Наглость этого заявления граничила с безумием. Раллен бросил на нее тупой взгляд, покосился на стропила крыши, потом на дверь, словно ждал, что кто-то вот-вот ворвется в нее. А потом снова поднес к губам чашу.
32
Возвращение через кента на остров-ступицу, а оттуда в тихий пыльный подвал капитула хин труда не составило. Труднее было уговорить Длинного Кулака остаться. Шаман явно воображал, что просто войдет в зал Тысячи Деревьев, потребует ответа, а не получив его, будет рвать людей по швам, пока не добьется желаемого. Каден не взялся бы отрицать, что такое возможно. Он плохо представлял пределы Владыки Боли.
Но не все решается грубой силой, и здесь был как раз такой случай. Как знать, где Адер укрыла Тристе, кто ее охраняет и что они сделают, если ургульский вождь явится в тронный зал с мечом в руке, играя мускулами под изрезанной шрамами кожей. Может, Длинный Кулак и был богом, но божественная сила застилала ему взгляд на слабость избранной им плоти.
– Адер не станет с тобой говорить, – убеждал Каден. – Она тебя ненавидит. Она против тебя целый год сражалась.
– Ее воины сражались с моими воинами, – угрюмо усмехнулся Длинный Кулак. – Это другое.

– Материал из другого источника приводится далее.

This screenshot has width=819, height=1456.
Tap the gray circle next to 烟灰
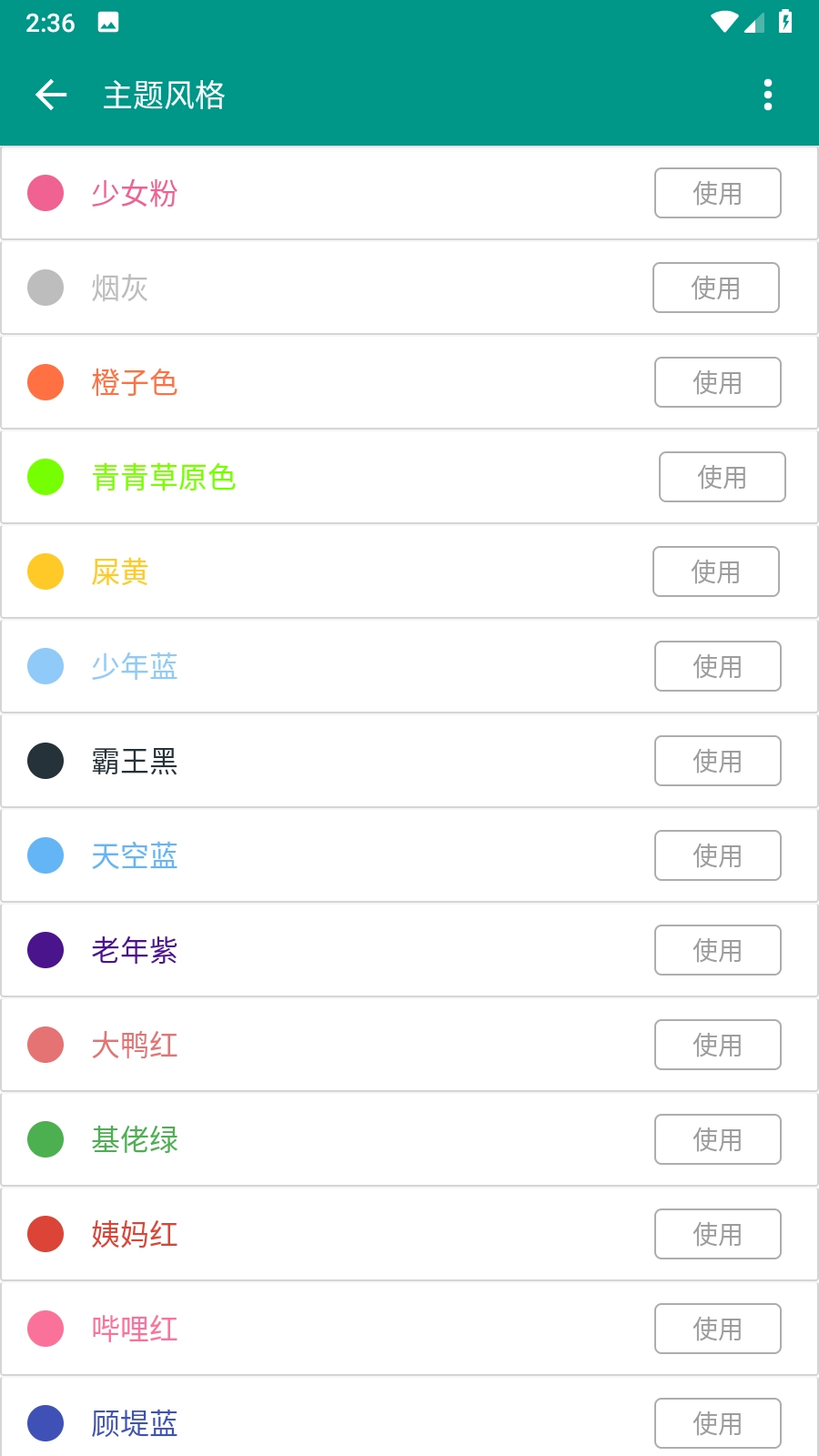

– Ты думаешь, ее саму легче будет убедить?
– Боль развязывает язык.
– А что станет с Тристе, пока ты развязываешь языки? – спросил Каден. – Провести тебя в Рассветный дворец незаметно не выйдет – увидят десятки людей. Камера с кента под охраной. Стражи известят Адер раньше, чем ты до нее доберешься. Она велит вывести Тристе из города быстрее, чем ты пустишь ей первую кровь.

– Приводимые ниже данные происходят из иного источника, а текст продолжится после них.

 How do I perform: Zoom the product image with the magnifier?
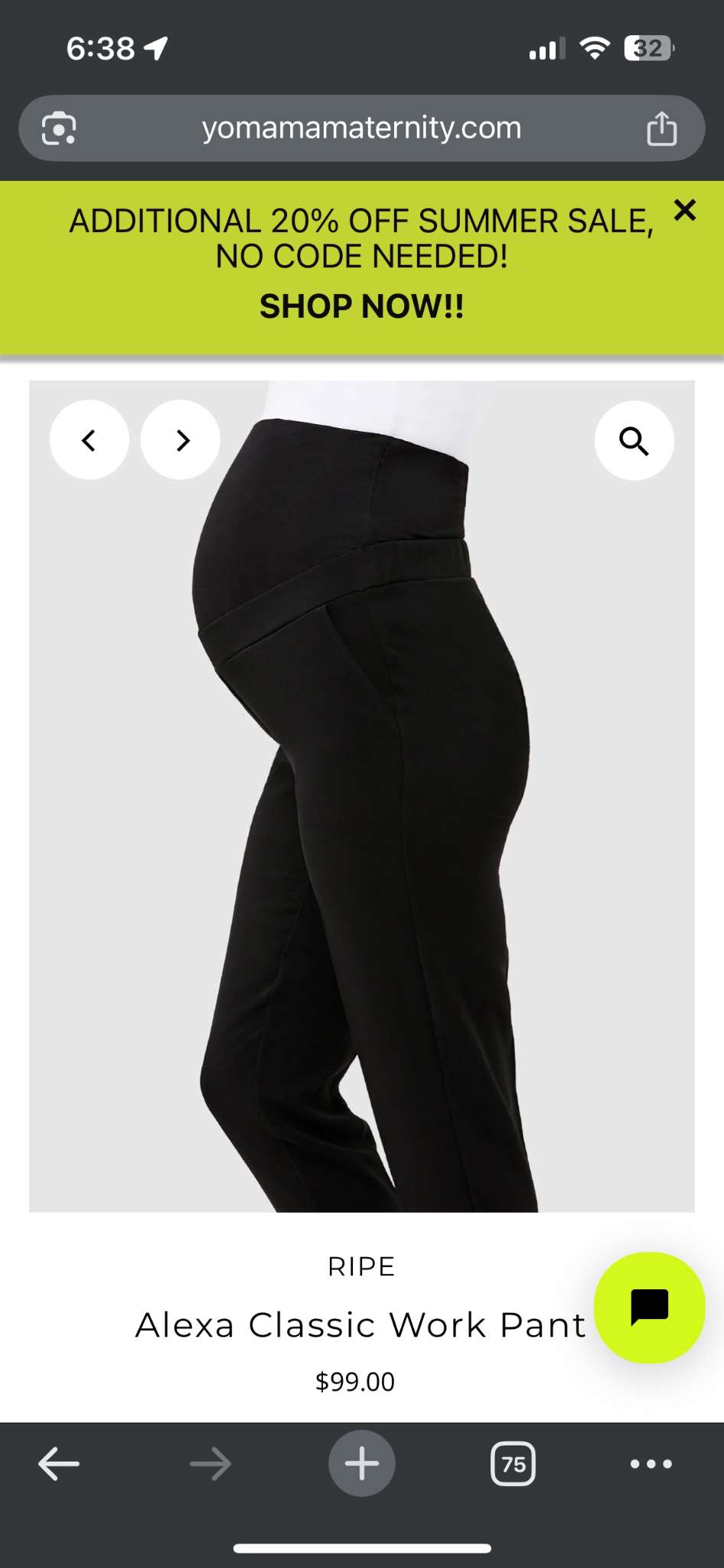(634, 441)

Шаману очень не понравились его рассуждения, но в конце концов он позволил себя уговорить.
– Даю тебе один день. – Длинный Кулак выкладывал слова, как ножи. – За день ты должен выжать из сестры правду и вернуться. Если не вернешься, я сам приду.
Уточнений не требовалось.
На острове с кента стояла ночь, осколками льда блестели звезды. А в Аннуре солнце поднялось высоко в небо, наполнило беседки дворцовых садов золотистым светом, протянуло долгие тени по кипарисовым аллеям. Удачное время. На полуденный перерыв Адер покинула зал Тысячи Деревьев, и Каден застал ее в кабинете, где она корпела над бумагами.
– Каден…
Она скользнула взглядом по столу с документами и отодвинула от него кресло. Вокруг ее глаз пролегли темные круги, и волосы, хотя через час ей полагалось воссесть на Нетесаный трон, висели неприбранными прядями. Удивляться не приходилось, тяжесть власти измотает кого угодно, но ведь Адер такая ноша была привычна. Она год провела в бегстве и в борьбе, не меньше Кадена повидала опасностей. И если сейчас она так измучена… Значит, плохи дела. Значит, что-то пробрало ее до костей. Она на себя была не похожа, хотя голос остался сильным и язвительным.
– Значит, решил все-таки вернуться. Я уже думала, ты отказался от Аннура.
– Нет, – покачал он головой.
Адер хихикнула:
– Мне было бы спокойней, понимай я, чего ты, Интарры ради, пытаешься добиться.
Каден бросил взгляд через плечо. Тяжелая инкрустированная дверь кабинета была закрыта. Он снова повернулся к сестре, всмотрелся в ее пылающие глаза, силясь прочесть что-то в огненных переливах. Жрецы Интарры уверяли порой, что видят в огне кто будущее, кто истину. В радужках сестры Каден не нашел ни того ни другого. Огонь как огонь: холодный, яркий, совершенно непостижимый.
– Где Тристе? – тихо спросил он.
Он бы поискал более тонкий подход, если бы не подозрение, что на тонкости у него не хватит ни умения, ни времени. Каждый час неизвестности приумножал опасность.